#### EXERCISE INPUT:
=== Section Start ===

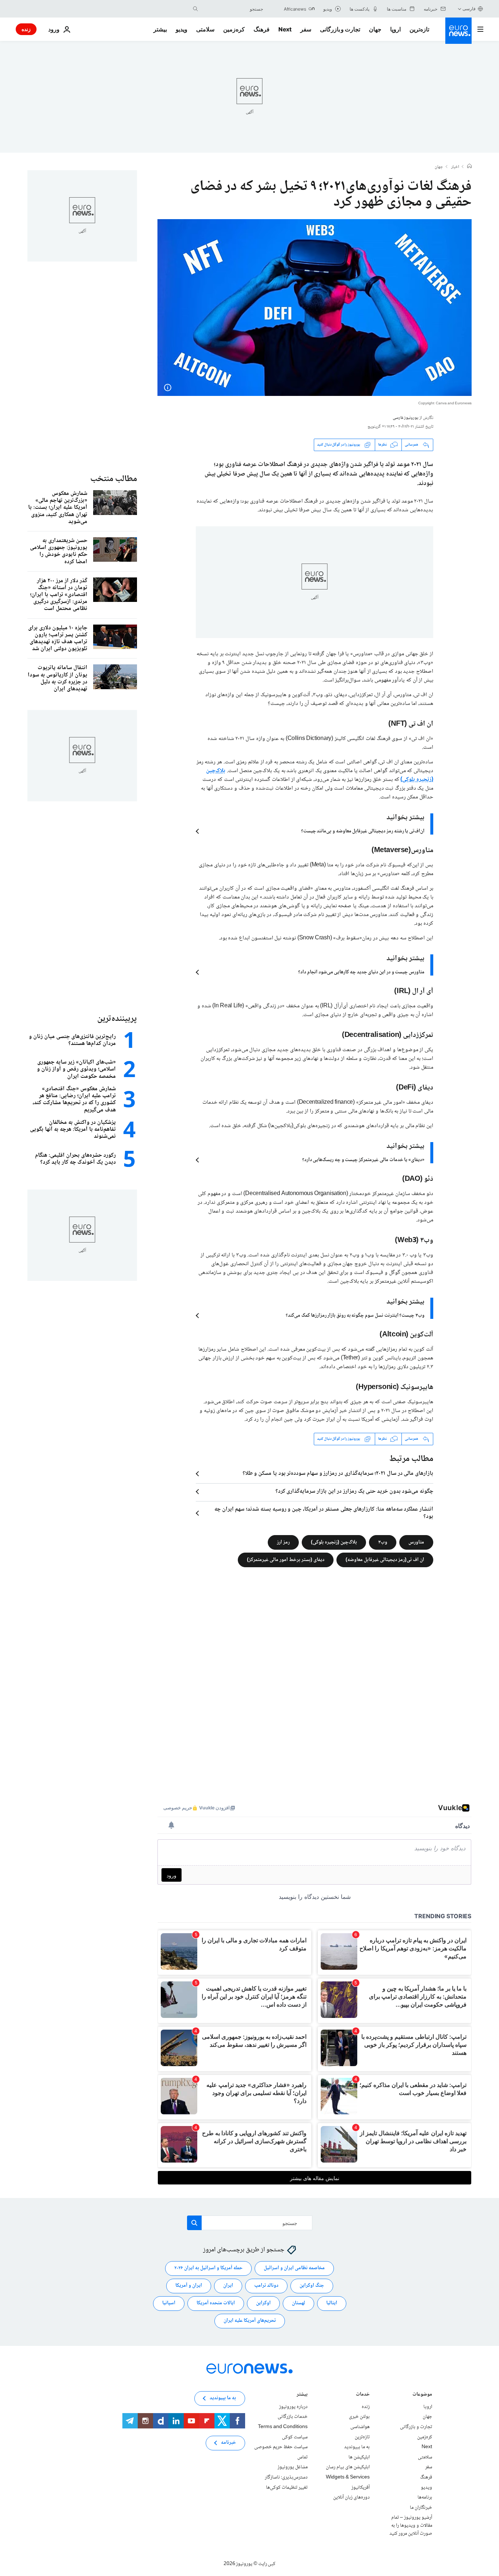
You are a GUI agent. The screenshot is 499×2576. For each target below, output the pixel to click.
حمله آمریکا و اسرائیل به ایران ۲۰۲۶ (208, 2268)
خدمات (363, 2395)
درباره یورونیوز (293, 2407)
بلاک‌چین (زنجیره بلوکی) (334, 1542)
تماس (302, 2457)
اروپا (395, 29)
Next (285, 29)
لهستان (298, 2303)
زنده (26, 29)
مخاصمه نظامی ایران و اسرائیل (294, 2268)
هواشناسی (360, 2427)
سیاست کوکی (295, 2436)
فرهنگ (262, 29)
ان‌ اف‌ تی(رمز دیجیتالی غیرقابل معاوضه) (385, 1559)
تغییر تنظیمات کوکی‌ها (287, 2487)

=== Section End ===

#### TASK PROMPT:
Please write out, exactly as they appear, the lines from the line containing "حمله آمریکا و" through the last line of the records above, both included.

#### THE ANSWER:
حمله آمریکا و اسرائیل به ایران ۲۰۲۶ (208, 2268)
خدمات (363, 2395)
درباره یورونیوز (293, 2407)
بلاک‌چین (زنجیره بلوکی) (334, 1542)
تماس (302, 2457)
اروپا (395, 29)
Next (285, 29)
لهستان (298, 2303)
زنده (26, 29)
مخاصمه نظامی ایران و اسرائیل (294, 2268)
هواشناسی (360, 2427)
سیاست کوکی (295, 2436)
فرهنگ (262, 29)
ان‌ اف‌ تی(رمز دیجیتالی غیرقابل معاوضه) (385, 1559)
تغییر تنظیمات کوکی‌ها (287, 2487)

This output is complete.